Но где же порог – эволюционный порог, если хотите, – который определяет, допустимо ли считать другое существо сознательным? Если мы в большинстве своем думаем, что мидии несознательны, и опять же в большинстве своем считаем, что обезьяны сознательны, то где-то между этими двумя видами у живых существ должно появиться сознание (или, по крайней мере, наше восприятие такового). То, что некоторые из нас готовы варить живых омаров, в то время как другие категорически отказываются, позволяет мне предположить, что омары находятся где-то близко к этому предполагаемому критическому порогу. Впрочем, многие из нас не озадачиваются вопросом, сознательны ли мидии, а потому преспокойно бросают их в кипяток.
* * *
Критический диапазон между бессознательным и сознательным имеет огромное значение, когда родственники принимают решение у постели тяжелобольного. На больничной койке в отделении интенсивной терапии пациенты редко ведут себя как здоровые люди. Как правило, они не шевелятся и редко реагируют на внешние раздражители. Хотя неподвижные пациенты внешне и не похожи на мидии, поведением они напоминают моллюсков. Внешний вид людей, которых мы знаем и любим, часто сильно меняется после несчастного случая: лица обезображены, конечности непоправимо повреждены, вывернуты или вообще отсутствуют.
Эти факторы, несомненно, заявляют о себе в те моменты, когда мы задумываемся, сохранил ли пострадавший способность осознавать реальность (точно так же мы смотрим на нечеловекоподобных существ). Если пациенты не ведут себя как люди и даже не выглядят людьми, то и поверить в то, что они не мыслят как люди, гораздо легче. В свою очередь, данные факторы влияют на нашу склонность решать, должен ли человек, которого мы любим, жить или ему лучше умереть. Будет ли труднее отключить от аппарата жизнеобеспечения пациента, чья внешность при аварии почти не пострадала, чем изуродованного до неузнаваемости? Почему? Однажды, когда мы разговорились с Филом, братом Морин, он признался, что многие годы семья мучительно раздумывала, стоит ли лечить Морин в случае осложнений или инфекций или позволить ей умереть естественным путем. Не знаю, повлиял ли внешний вид Морин на их решение (она выглядела прекрасно, совсем не изменилась), но уверен, что легче им от этого не было.
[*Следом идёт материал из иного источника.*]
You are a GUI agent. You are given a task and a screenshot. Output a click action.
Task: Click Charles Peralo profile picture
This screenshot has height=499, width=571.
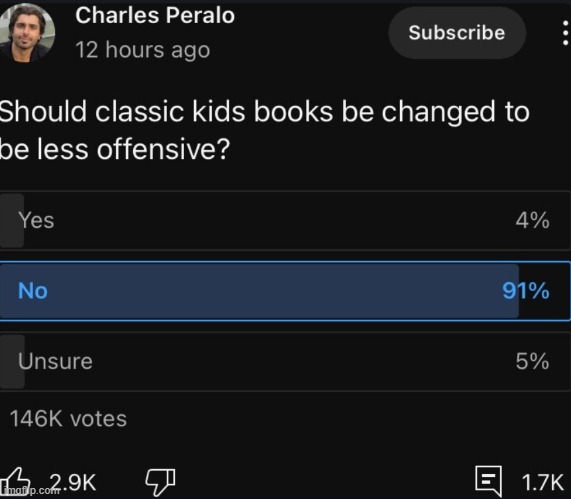click(26, 32)
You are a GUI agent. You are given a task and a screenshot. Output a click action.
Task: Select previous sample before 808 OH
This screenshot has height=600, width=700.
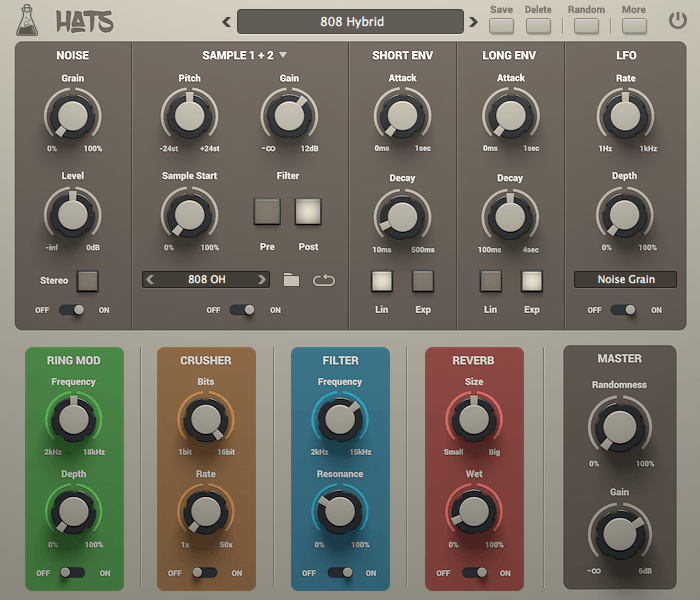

Нам известно тоже, что принять решение, жить ли ему или умереть, так же трудно, если пациент упустил свой шанс и вошел в серую зону, оказался в вегетативном состоянии, то есть вроде бы пришел в себя, однако ничего не сознает и ни на что не реагирует. И практически невозможно – если врачи или родственники замечают у него хотя бы мельчайшую физическую реакцию, например едва заметное моргание, лишь бы она указывала на то, что в неподвижном теле сохранилось сознание.